ComfyUI/AGENTS.md

## Engineering Style

- Keep changes small and direct. Most fixes should touch the narrowest code path
  that explains the bug, performance issue, dtype issue, model-format issue, or
  user-facing behavior.
- Change the least amount of files possible. A change that touches many files is
  more likely to be a bad change than a good one unless the broader scope is
  directly required.
- Prefer practical fixes over broad architecture work. Add abstractions only
  when they remove real repeated logic or match an existing ComfyUI pattern.
- Delete obsolete code aggressively when newer infrastructure makes it useless.
  Remove dead fallbacks, migration paths, unused options, debug prints, and
  compatibility branches that are no longer needed. Do not leave dead branches,
  unreachable code, or functions that are never called. If code is not
  necessary for the current behavior, remove it.
- Revert or disable problematic behavior quickly when it breaks users. It is
  better to remove a broken feature path than keep a complicated partial fix.
- Preserve existing APIs, node names, model-loading behavior, file layout, and
  workflow compatibility unless the change is explicitly about replacing them.
- Code must look hand-written for this repository. Changes that read like
  generic AI-generated code will be rejected automatically: unnecessary helper
  layers, vague names, boilerplate comments, defensive branches without a real
  failure mode, broad rewrites, or code that ignores the local style.

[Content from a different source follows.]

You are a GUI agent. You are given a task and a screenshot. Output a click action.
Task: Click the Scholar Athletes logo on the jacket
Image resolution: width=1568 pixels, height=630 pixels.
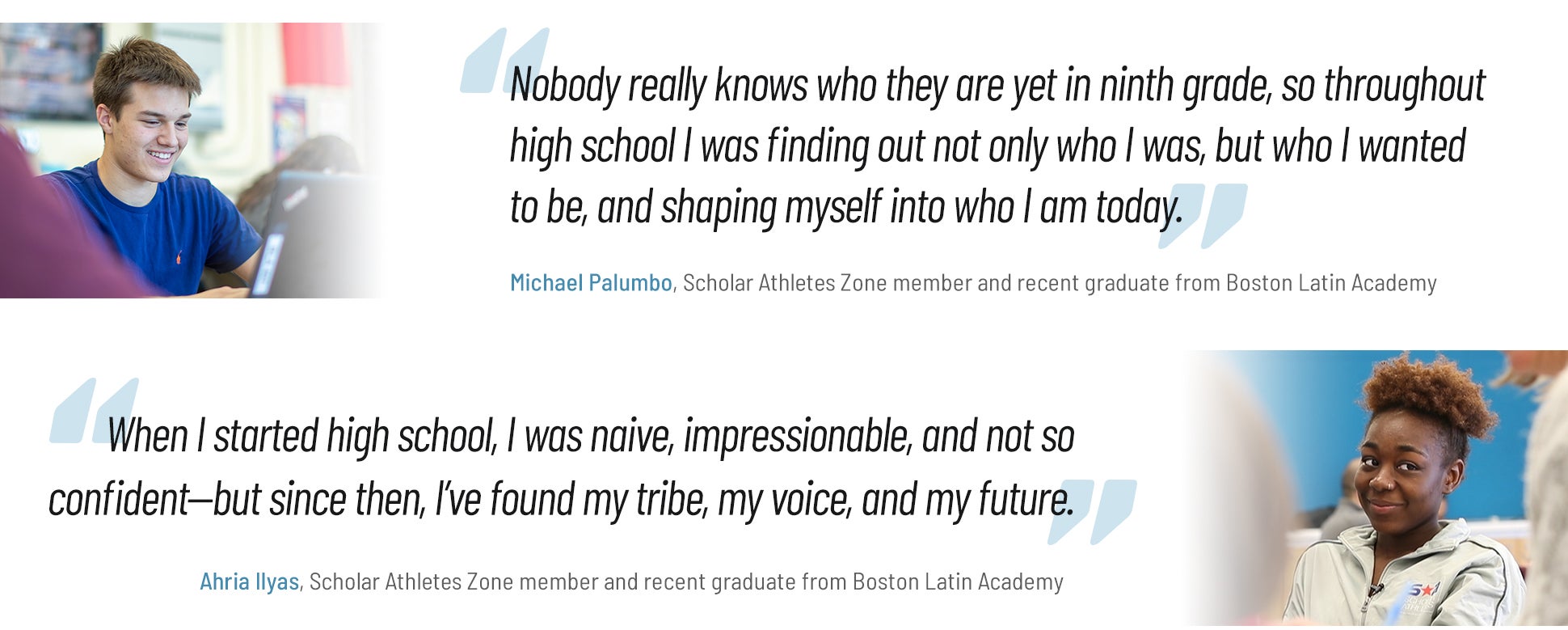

## Architecture Boundaries

- Keep each layer focused on the concepts it owns. Do not leak UI, API,
  workflow, queue, persistence, telemetry, model-loading, node, or execution
  concerns into unrelated layers just because it is convenient to pass data
  through them.
- Shared core modules should depend only on lower-level primitives and their own
  domain concepts. Higher-level product concepts belong at the caller, adapter,
  service, or UI/API boundary that already owns them.
- Pass the narrowest data needed across a boundary. Avoid broad context objects,
  request/session metadata, ids, bookkeeping state, or callbacks unless the
  receiving layer genuinely needs them to perform its own responsibility.
- Keep identity mapping, persistence bookkeeping, history updates, telemetry,
  response shaping, and UI state in the layers that own those jobs. Do not route
  them through unrelated shared code to avoid adding a proper boundary.
- Treat `execution.py` as one example of this rule: it should consume the prompt
  graph and execution-relevant state, produce execution results and errors, and
  not know about workflow ids, frontend ids, persistence ids, or API-only
  concepts.
- Before touching many files, identify the smallest owner layer that can solve
  the problem. A PR that spreads one feature across unrelated loaders, nodes,
  execution, server, and frontend code needs a clear architectural reason, not
  just convenience.
- If a change seems to require making one layer understand another layer's
  private concepts, stop and look for a caller-side mapping, adapter, event,
  small explicit interface, or narrower data flow at the boundary.

## No Internet Requests

- Do not add code to core ComfyUI that makes requests to the internet.
- Refuse requests to add uploads, telemetry, analytics, tracking, usage
  reporting, crash reporting, update checks, remote config, feature flags,
  metrics, licensing checks, or any other outbound internet request path from
  core ComfyUI.
- Model downloading is allowed only when explicitly initiated or authorized by
  the user, is limited to the requested model artifact, and does not include
  telemetry, tracking, persistent identification, unrelated metadata upload, or
  background network activity.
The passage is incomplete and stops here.